PROVIDED INFORMATION Start Marker

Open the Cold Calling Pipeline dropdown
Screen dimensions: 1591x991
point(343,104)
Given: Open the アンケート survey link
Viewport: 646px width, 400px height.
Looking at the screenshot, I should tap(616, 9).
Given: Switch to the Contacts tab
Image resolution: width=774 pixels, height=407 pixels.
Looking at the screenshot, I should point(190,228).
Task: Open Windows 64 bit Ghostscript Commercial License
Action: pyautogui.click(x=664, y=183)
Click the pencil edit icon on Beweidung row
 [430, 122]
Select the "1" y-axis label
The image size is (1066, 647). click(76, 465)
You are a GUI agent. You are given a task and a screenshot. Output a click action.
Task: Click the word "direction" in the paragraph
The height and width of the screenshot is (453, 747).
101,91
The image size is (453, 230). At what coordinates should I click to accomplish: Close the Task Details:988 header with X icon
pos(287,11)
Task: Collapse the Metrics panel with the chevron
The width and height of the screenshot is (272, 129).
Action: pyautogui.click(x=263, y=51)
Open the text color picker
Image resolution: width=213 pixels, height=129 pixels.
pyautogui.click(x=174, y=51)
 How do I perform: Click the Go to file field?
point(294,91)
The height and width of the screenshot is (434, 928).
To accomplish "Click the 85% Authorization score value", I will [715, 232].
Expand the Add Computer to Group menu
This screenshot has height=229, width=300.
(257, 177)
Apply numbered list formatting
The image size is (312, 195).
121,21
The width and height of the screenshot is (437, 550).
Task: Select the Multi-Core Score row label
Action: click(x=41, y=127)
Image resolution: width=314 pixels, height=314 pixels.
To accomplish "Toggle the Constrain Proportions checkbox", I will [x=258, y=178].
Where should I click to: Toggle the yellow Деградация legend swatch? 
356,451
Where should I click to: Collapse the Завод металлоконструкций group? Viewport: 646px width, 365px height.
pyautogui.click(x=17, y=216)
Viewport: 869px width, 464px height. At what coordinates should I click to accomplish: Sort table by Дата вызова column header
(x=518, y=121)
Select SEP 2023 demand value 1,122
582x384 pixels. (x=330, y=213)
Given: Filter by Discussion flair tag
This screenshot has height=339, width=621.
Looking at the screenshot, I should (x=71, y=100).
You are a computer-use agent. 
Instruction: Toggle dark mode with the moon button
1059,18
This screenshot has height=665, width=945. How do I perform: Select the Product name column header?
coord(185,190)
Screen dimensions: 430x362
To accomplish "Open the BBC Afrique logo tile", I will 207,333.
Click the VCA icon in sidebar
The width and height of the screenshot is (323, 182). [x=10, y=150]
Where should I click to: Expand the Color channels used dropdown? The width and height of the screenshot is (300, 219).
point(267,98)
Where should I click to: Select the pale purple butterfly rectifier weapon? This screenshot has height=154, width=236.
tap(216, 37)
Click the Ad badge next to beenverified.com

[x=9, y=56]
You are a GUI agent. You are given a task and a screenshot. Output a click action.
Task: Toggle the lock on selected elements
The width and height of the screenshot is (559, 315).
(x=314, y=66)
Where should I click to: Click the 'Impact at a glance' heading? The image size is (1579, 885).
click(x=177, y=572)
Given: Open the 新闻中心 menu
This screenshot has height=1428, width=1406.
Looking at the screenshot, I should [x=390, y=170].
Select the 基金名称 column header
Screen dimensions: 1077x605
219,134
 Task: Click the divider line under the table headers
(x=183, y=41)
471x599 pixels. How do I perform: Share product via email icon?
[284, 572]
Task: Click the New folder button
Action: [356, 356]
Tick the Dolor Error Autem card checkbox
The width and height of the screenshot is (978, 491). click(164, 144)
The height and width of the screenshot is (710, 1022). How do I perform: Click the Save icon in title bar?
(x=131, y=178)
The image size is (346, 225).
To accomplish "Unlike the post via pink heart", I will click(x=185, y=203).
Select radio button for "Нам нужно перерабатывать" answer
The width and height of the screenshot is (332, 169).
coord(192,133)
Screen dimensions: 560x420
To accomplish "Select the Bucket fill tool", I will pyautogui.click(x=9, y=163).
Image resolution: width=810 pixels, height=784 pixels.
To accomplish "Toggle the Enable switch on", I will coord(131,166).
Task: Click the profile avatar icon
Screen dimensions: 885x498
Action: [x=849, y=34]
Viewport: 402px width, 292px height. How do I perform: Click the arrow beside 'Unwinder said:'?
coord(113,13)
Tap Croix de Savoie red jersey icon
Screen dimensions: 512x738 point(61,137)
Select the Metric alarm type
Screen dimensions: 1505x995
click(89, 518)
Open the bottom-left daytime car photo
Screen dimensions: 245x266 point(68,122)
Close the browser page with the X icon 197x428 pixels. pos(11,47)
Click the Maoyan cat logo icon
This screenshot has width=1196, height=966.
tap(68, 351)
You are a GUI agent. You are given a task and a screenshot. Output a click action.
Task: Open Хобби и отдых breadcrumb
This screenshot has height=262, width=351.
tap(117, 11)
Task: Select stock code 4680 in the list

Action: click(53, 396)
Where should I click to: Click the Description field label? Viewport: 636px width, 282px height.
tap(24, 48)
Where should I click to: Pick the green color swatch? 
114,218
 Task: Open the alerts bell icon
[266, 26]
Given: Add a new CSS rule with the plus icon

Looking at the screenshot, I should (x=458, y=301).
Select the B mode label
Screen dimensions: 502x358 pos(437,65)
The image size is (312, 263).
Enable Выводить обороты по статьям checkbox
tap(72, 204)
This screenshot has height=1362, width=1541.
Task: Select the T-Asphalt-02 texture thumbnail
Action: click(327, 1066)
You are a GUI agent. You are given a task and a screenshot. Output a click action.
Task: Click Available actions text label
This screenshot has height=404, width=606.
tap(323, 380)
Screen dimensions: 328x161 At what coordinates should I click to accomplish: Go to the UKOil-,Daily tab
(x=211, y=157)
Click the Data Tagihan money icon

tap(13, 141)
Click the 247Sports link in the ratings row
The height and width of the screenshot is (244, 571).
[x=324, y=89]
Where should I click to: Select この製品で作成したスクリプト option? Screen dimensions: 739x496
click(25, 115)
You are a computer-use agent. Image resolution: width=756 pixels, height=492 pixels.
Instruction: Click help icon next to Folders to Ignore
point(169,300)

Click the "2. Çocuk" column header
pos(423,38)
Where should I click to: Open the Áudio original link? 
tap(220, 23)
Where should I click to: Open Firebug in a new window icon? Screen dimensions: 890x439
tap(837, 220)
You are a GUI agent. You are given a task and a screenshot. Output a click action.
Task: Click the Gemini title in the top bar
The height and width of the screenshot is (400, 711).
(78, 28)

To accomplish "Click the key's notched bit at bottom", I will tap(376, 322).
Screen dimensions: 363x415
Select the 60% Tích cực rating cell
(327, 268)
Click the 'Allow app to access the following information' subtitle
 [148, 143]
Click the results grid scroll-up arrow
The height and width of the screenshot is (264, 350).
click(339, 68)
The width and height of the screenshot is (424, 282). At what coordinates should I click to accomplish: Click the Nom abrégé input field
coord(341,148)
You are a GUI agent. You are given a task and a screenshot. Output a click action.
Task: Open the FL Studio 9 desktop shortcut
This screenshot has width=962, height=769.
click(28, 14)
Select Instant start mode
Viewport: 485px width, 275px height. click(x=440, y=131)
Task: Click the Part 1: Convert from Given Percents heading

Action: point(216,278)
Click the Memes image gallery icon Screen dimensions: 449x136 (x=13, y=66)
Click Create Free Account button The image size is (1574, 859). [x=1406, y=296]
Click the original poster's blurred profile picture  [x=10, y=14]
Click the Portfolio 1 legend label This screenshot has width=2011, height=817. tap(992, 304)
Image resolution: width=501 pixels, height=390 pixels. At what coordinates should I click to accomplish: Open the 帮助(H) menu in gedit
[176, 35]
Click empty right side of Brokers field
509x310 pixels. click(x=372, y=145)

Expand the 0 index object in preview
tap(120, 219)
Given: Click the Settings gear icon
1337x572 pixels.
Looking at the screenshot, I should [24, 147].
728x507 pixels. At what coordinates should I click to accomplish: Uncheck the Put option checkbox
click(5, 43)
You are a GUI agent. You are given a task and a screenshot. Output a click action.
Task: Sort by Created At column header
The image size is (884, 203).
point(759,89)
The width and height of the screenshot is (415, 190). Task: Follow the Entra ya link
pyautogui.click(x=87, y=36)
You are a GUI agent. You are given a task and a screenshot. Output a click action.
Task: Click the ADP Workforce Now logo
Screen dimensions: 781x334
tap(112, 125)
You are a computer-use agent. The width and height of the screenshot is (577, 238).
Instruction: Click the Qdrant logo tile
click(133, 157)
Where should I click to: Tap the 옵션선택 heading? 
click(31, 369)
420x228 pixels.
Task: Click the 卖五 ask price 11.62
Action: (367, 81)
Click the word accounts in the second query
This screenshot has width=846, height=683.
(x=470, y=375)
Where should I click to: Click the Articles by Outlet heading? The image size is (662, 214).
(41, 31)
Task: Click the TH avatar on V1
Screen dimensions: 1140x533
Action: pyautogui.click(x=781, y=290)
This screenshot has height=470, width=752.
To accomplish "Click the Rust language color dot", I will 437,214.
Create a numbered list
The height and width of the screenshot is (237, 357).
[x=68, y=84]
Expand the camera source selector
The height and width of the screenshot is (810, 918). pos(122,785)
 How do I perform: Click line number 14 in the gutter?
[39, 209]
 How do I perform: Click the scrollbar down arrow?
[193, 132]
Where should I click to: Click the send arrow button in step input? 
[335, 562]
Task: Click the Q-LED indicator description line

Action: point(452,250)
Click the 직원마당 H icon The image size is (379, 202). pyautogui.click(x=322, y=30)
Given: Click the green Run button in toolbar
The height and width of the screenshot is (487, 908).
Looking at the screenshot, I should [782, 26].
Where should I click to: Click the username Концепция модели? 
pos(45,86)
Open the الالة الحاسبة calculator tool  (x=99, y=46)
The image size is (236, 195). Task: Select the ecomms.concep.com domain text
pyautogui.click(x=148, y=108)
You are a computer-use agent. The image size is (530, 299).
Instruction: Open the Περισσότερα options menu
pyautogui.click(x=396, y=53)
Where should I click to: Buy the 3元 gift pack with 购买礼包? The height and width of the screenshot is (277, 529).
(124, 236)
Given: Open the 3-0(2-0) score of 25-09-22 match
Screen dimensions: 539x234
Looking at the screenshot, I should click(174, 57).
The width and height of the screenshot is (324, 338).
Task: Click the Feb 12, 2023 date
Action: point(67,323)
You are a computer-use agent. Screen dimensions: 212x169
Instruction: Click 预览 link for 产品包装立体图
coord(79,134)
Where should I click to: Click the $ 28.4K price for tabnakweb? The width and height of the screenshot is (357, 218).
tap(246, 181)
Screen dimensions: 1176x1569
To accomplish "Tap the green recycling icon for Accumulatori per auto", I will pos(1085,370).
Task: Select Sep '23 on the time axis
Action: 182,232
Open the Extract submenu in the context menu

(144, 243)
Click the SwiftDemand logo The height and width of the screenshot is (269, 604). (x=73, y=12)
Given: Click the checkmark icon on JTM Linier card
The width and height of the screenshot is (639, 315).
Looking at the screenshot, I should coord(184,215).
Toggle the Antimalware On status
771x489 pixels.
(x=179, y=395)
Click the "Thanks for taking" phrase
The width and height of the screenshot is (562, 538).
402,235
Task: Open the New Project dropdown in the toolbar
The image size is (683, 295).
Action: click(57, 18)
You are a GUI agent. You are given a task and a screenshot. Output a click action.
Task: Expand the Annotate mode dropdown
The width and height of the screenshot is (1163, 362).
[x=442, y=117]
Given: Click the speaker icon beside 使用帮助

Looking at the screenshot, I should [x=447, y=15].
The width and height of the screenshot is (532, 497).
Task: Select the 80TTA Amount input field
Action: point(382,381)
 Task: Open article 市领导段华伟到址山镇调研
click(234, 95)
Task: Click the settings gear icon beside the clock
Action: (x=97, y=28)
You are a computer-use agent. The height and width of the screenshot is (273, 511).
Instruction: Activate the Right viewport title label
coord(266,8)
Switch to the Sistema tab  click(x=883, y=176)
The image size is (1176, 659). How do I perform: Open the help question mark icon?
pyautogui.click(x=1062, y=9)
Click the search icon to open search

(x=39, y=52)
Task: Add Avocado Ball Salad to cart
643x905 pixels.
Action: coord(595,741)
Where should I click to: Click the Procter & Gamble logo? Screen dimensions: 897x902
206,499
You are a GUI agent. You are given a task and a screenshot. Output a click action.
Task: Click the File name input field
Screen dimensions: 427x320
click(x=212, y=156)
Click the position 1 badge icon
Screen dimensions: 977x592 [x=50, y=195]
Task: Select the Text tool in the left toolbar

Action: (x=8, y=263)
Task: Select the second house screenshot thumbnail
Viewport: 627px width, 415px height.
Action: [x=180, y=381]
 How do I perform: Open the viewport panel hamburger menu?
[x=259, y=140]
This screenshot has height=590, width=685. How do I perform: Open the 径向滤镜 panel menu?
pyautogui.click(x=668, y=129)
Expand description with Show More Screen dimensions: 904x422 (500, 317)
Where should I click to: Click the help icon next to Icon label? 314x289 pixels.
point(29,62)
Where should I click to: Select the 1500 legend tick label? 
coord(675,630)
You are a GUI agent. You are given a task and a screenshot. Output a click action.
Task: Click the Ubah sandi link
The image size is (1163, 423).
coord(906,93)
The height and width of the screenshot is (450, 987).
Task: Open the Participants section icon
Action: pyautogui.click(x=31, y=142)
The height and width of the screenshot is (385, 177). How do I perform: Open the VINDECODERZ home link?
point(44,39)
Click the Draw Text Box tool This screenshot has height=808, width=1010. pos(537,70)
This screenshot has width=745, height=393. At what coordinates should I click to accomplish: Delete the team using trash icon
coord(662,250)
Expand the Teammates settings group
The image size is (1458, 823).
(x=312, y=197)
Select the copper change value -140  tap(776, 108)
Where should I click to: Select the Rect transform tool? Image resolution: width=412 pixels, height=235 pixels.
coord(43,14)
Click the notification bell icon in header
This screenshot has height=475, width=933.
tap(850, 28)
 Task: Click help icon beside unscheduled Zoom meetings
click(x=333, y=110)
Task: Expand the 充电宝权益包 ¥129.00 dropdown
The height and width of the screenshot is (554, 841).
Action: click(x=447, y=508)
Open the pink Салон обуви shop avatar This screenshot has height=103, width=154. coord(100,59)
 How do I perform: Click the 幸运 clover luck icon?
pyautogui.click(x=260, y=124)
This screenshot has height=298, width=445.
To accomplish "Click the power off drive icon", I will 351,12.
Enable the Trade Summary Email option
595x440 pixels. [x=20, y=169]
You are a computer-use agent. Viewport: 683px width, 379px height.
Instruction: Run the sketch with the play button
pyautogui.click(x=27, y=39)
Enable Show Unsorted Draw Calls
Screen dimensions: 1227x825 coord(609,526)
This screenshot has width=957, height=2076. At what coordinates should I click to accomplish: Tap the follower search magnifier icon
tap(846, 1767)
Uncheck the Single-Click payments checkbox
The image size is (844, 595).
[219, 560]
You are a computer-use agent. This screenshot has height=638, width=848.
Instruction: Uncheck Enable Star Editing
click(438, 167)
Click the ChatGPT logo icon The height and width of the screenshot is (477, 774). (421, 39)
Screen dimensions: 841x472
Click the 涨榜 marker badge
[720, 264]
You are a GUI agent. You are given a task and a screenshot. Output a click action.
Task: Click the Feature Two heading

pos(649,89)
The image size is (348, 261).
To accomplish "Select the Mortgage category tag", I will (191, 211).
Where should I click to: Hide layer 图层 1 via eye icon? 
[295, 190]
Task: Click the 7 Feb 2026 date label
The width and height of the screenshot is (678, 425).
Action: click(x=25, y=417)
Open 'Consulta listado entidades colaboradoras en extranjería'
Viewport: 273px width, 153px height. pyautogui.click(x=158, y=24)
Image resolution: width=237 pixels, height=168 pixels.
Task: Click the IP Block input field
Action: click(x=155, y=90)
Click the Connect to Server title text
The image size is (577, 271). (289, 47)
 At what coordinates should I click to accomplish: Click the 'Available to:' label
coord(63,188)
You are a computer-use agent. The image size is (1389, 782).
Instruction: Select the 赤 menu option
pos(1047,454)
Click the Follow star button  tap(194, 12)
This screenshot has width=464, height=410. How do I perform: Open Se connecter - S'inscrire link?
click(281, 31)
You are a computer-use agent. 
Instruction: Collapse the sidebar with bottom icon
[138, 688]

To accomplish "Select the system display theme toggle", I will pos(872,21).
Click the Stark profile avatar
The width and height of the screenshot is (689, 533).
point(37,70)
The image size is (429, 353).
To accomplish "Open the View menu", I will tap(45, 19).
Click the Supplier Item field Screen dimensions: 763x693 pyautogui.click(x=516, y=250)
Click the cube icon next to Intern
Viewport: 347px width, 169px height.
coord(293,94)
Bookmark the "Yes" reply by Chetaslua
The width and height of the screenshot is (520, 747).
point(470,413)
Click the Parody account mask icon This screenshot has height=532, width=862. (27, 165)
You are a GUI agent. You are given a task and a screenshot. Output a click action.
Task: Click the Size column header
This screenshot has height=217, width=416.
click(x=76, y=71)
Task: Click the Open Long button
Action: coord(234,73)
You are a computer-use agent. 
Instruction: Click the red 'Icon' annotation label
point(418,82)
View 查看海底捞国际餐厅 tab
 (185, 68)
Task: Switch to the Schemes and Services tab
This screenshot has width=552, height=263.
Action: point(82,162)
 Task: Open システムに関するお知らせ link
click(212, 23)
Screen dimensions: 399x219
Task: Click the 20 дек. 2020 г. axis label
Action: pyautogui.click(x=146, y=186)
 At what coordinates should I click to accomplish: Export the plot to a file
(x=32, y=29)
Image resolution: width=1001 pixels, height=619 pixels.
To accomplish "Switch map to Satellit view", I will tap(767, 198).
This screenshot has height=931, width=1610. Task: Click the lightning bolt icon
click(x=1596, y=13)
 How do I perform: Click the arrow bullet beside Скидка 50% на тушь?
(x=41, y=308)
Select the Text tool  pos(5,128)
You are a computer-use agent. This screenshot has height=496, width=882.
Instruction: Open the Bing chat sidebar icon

PROVIDED INFORMATION End Marker

▸ **WHAT YOU ARE ASKED TO DO**
Reproduce the records above line by line, without any change, up to and including the line that holds "The height and width of the screenshot is (434, 928).".

▸ **RESPONSE**
Open the Cold Calling Pipeline dropdown
Screen dimensions: 1591x991
point(343,104)
Given: Open the アンケート survey link
Viewport: 646px width, 400px height.
Looking at the screenshot, I should tap(616, 9).
Given: Switch to the Contacts tab
Image resolution: width=774 pixels, height=407 pixels.
Looking at the screenshot, I should point(190,228).
Task: Open Windows 64 bit Ghostscript Commercial License
Action: pyautogui.click(x=664, y=183)
Click the pencil edit icon on Beweidung row
 [430, 122]
Select the "1" y-axis label
The image size is (1066, 647). click(76, 465)
You are a GUI agent. You are given a task and a screenshot. Output a click action.
Task: Click the word "direction" in the paragraph
The height and width of the screenshot is (453, 747).
101,91
The image size is (453, 230). At what coordinates should I click to accomplish: Close the Task Details:988 header with X icon
pos(287,11)
Task: Collapse the Metrics panel with the chevron
The width and height of the screenshot is (272, 129).
Action: pyautogui.click(x=263, y=51)
Open the text color picker
Image resolution: width=213 pixels, height=129 pixels.
pyautogui.click(x=174, y=51)
 How do I perform: Click the Go to file field?
point(294,91)
The height and width of the screenshot is (434, 928).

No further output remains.